Plank With Kettlebell Pull-Through
Start in a high plank position with wrists under shoulders and a kettlebell placed next to left hand. Maintaining this form, reach right hand across your body to find the handle of the kettlebell. Pressing through the palm of your left hand and with your toes planted into the floor, pull the kettlebell across the floor under your chest and return to plank position. Repeat on opposite side. Complete 2 sets of 8 to 10 repetitions on each side.

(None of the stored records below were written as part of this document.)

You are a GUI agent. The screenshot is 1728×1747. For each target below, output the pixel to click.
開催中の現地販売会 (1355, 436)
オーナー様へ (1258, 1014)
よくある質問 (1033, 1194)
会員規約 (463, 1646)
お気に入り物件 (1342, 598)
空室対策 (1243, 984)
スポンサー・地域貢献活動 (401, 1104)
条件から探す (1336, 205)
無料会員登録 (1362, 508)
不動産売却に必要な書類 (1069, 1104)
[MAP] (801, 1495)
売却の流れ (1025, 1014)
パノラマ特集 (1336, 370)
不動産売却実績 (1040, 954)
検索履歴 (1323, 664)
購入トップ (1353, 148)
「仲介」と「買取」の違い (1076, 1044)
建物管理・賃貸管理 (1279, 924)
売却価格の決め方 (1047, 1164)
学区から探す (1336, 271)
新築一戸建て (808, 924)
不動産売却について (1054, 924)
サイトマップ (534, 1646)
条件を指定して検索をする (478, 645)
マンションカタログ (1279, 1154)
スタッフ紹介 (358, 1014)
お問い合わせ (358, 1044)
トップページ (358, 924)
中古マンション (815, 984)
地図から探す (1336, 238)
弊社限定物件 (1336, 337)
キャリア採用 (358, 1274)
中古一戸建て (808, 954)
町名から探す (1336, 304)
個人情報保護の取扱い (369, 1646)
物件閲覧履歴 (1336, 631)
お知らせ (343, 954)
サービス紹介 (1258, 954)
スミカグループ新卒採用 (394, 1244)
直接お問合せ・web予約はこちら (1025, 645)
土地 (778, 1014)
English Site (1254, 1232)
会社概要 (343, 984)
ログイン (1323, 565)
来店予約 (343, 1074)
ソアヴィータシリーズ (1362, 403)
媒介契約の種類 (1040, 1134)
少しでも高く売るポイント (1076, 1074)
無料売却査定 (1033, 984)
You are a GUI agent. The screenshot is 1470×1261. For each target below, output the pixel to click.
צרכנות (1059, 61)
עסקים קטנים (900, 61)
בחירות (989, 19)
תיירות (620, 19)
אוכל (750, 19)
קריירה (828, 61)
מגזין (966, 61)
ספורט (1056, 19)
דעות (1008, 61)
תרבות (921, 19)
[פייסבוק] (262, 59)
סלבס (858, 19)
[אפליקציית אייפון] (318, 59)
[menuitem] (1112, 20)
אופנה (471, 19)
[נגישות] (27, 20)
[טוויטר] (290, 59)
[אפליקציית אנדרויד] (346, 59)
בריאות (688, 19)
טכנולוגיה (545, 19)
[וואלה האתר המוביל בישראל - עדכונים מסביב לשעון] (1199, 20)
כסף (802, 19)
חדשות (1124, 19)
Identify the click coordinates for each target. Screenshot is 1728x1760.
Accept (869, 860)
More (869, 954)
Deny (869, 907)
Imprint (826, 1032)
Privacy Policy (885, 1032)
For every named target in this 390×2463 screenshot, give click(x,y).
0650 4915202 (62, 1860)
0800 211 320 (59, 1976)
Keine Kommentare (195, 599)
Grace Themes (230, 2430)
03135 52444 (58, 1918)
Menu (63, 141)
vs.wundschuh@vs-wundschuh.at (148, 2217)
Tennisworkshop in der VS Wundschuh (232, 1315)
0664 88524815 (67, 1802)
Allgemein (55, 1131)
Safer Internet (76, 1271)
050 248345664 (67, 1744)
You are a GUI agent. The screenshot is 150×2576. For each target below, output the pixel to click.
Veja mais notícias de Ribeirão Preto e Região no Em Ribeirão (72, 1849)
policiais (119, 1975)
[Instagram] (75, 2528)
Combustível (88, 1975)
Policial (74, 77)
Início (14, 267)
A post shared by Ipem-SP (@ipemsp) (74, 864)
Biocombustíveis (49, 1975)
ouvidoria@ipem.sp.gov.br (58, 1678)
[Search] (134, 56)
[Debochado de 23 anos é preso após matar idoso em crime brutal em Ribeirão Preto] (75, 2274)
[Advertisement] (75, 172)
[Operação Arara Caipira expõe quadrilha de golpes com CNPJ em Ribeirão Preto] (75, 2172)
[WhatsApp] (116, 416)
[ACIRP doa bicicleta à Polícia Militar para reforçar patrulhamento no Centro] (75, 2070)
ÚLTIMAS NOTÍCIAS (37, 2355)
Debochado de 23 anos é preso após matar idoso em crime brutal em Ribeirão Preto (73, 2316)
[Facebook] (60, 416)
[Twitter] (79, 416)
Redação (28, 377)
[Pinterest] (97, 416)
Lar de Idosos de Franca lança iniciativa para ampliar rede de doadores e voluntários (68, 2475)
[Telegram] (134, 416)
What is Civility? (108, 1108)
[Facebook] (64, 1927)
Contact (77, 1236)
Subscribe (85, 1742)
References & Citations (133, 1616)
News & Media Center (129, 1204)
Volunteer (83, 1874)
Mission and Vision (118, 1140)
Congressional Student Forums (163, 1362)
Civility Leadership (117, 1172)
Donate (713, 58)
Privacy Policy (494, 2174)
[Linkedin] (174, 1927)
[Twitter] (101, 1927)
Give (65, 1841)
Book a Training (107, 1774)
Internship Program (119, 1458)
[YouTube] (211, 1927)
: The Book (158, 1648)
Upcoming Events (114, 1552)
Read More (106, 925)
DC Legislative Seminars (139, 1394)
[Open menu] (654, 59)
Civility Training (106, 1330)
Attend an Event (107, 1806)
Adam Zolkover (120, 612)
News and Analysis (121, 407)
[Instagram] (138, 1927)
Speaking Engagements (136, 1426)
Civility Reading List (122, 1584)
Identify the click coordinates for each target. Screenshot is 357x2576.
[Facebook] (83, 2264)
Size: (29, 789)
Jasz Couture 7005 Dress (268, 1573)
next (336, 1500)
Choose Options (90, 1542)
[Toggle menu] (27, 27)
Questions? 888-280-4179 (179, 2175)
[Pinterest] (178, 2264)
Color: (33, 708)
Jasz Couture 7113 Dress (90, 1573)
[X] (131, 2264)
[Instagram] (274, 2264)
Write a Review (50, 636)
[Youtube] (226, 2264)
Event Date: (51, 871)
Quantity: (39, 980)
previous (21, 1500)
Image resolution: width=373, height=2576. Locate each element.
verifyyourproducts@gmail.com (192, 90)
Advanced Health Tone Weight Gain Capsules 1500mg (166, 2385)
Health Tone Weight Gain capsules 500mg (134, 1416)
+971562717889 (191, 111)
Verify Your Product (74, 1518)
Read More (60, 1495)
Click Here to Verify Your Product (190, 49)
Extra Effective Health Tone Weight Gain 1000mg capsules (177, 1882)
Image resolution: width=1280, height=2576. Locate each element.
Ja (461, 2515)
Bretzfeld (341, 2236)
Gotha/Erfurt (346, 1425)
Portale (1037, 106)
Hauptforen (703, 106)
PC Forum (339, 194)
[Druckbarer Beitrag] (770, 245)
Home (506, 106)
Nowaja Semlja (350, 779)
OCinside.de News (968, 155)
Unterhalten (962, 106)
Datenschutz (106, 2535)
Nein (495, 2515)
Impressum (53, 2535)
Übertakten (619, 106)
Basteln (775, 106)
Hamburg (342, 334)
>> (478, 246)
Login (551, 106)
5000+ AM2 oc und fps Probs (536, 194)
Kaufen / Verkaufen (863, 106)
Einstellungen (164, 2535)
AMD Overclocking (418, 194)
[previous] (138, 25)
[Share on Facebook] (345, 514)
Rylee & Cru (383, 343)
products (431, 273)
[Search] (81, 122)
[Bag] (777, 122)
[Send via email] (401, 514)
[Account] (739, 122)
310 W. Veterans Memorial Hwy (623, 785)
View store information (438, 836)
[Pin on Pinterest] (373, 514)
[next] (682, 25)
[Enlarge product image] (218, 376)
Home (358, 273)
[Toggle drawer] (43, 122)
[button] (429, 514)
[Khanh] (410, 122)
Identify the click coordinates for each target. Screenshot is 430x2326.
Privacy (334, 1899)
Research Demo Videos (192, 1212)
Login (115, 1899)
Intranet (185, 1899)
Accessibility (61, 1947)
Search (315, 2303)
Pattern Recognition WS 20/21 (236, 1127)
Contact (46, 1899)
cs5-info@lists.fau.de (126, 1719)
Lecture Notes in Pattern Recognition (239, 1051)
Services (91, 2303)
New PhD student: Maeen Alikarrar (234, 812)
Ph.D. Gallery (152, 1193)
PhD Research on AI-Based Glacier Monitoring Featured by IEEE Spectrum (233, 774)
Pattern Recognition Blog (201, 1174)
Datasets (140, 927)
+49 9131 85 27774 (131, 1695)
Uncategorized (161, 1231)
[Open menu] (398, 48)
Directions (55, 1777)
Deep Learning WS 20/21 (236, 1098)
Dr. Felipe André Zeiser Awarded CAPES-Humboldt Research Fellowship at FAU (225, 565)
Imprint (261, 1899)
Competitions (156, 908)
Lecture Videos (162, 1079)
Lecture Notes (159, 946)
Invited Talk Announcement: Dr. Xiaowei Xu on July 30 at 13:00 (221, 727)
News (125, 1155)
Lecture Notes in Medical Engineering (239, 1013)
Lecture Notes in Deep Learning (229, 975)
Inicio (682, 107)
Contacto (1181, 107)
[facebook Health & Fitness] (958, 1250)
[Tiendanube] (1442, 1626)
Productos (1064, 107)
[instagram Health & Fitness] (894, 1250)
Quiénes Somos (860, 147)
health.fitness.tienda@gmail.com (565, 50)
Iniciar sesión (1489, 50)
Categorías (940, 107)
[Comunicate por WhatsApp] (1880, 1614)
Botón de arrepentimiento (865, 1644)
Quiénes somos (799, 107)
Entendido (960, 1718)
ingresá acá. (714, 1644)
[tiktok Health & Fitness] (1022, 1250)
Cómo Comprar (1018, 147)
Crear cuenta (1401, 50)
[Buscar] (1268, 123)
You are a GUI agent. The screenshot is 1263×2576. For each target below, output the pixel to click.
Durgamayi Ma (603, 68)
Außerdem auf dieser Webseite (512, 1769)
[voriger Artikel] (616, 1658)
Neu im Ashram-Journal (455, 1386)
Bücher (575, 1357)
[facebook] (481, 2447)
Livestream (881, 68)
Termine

Half-Kneeling Kettlebell Halo
Start in a half-kneeling position with knees bent at 90-degree angles, right foot in front. Holding a kettlebell by the horns at the chin, circle the bell around your head in one direction to return to the starting position as if forming a “halo” overhead. Maintain an erect spine and solid core. That is one repetition. Complete 6 to 8 repetitions, then repeat going in the opposite direction. Perform two sets.
Half-Kneeling Kettlebell Chop
Start in a half-kneeling position with knees bent at 90-degree angles, right foot in front. Holding a kettlebell by the bell at your left hip, draw the kettlebell diagonally across your body and overhead to the right. Then, reverse the motion to return to the starting position. Complete 2 sets of 8 to 10 repetitions on each side.
Kettlebell Push Press
Standing with feet just wider than shoulder-width apart, hold the kettlebell by the handle with right hand, fingertips pointed toward the sky. Begin with your elbow bent, so kettlebell rests at right shoulder. Extended left arm straight out for counterbalance. Inhale as you slightly bend knees to load the glutes and hamstrings, generating power to explosively extend your hips and knees while pressing the kettlebell overhead at the same time. Allow the momentum generated in your lower body to flow through upper body and help lift the weight of the kettlebell. Complete 2 sets of 8 to 10 repetitions on each side.
Begin standing with feet wider than shoulder-width apart. With right arm, press the kettlebell overhead, fingertips pointed to sky, with your eyes fixed on it for the duration of the movement. Shift your hips to the right. Bend to the left, bending left knee, and reaching left fingertips to floor, allowing your elbow to track along the inside of your knee. Keep the kettlebell pressed overhead and eyes on it, then return to the starting position by reversing the movement and squeezing your glutes. Complete 2 sets of 6 to 8 repetitions on each side.
Kettlebell Single-Leg Deadlift
Hold the kettlebell with left hand at your side. Stand with feet slightly narrower than shoulder-width apart and shift weight onto left leg. Come to a single-leg stance by elevating the right knee to form a 90-degree angle. Hold this position until balance is achieved, then kick right leg back as if pressing the heel into the wall behind you. Squeeze your glutes. Allow your upper body to fall forward, parallel to the ground, so that body forms a “T.” Lower the kettlebell to the outside of your heel of left foot. Engage your glutes to pull the extended leg through, returning to the single-leg stance. Complete 2 sets of 6 to 8 repetitions on each side.
Stand with a kettlebell on the ground, feet slightly wider than shoulder-width apart, and toes pointed slightly out. Grab the handle of the kettlebell firmly with both hands, bending at your knees and hinging at the hips. (To get the hinge movement right, imagine pressing your glutes into the wall behind you while maintaining a flat back.) Pull the kettlebell through your legs, up and back, to load the glutes and hamstrings.
Then, explosively extend hips forward and straighten legs, allowing the momentum generated to swing the kettlebell out in front of your body with arms extended. Keep a rigid core to prevent the kettlebell from tracking above shoulder height and your back from arching. Only raise the bell as high as shoulder height, then allow the weight to naturally come back down between legs. Continue to repeat. Complete 2 sets of 10 to 12 repetitions.